Nvidia Stock's 24-Year Journey: What A $1,000 Investment During IPO Would Be Worth Now

Zinger Key Points
  • Nvidia is the best-performing S&P 500 stock this year, having gained about 114%.
  • From the IPO valuation of $625 million, the company's market value has swelled to $773 billion.
  • Despite the overvalued valuation, the company has a Buy rating from 29 analyst, according to TipRanks.

Nvidia Corporation NVDA shares have been on a tear this year, thanks to its exposure to artificial intelligence. The stock is the best-performing S&P 500 stock for the year-to-date period with a gain of about 114%.

Ahead of its quarterly results on Wednesday, here's a look at how profitable an investment in the stock at its 1999 initial public offering would have been now,

The Nvidia IPO: Nvidia went public on January 22, 1999, offering its shares at $12. The company raised $40 million in its IPO, giving the company a valuation of around $625 million. The company's market value has swelled since then and is currently at about $773 billion.

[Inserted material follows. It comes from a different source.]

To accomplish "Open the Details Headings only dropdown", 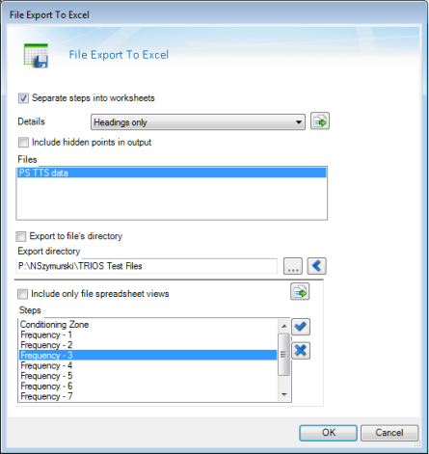I will pyautogui.click(x=198, y=122).
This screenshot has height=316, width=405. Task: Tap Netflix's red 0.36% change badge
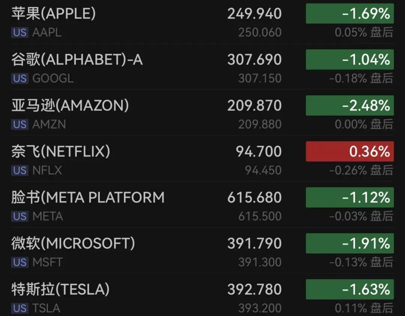[350, 151]
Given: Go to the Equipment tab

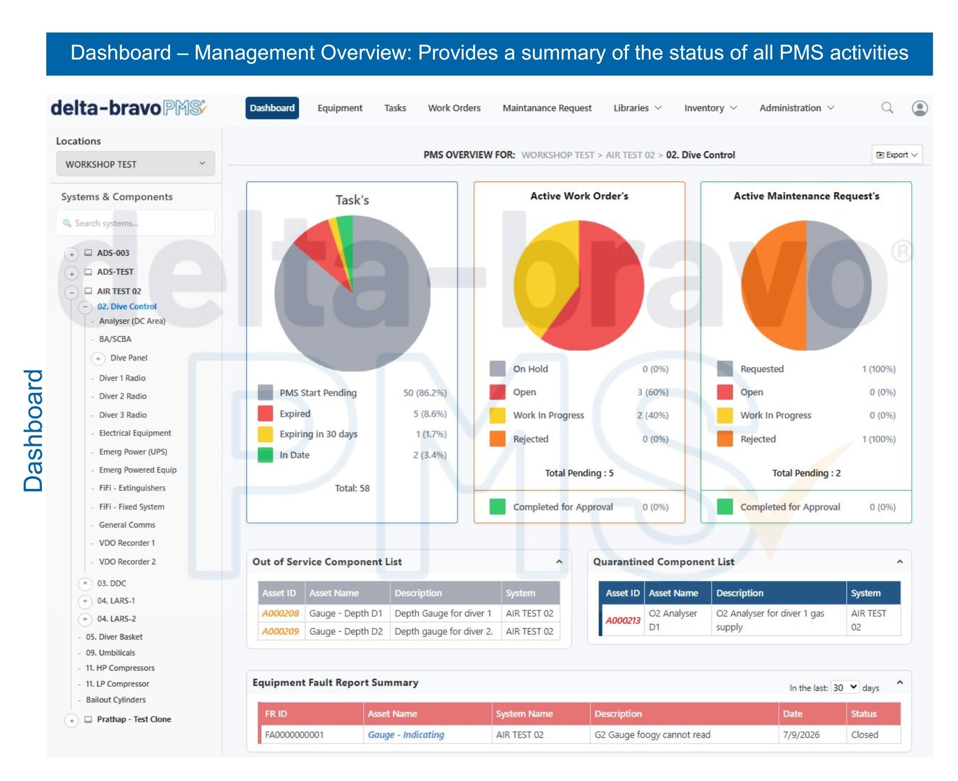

Nvidia's Businesses: Nvidia has grown from a graphics card designer to a leading technology firm with a diverse product portfolio. Its products have found use in a variety of applications, ranging from gaming and professional visualization to data centers and automotive.

Nvidia Stock Split: Over the years, Nvidia has undergone a stock split multiple times to make it more accessible to investors. The company had its first 2-for-1 stock split on June 27, 2000. It then had two more 2-for-1 stock splits on September 12, 2001, and April 7, 2006. On Sept. 11, 2007, the company announced a 3:2 stock split. The company most recently had a 4-for-1 stock split on July 20, 2021.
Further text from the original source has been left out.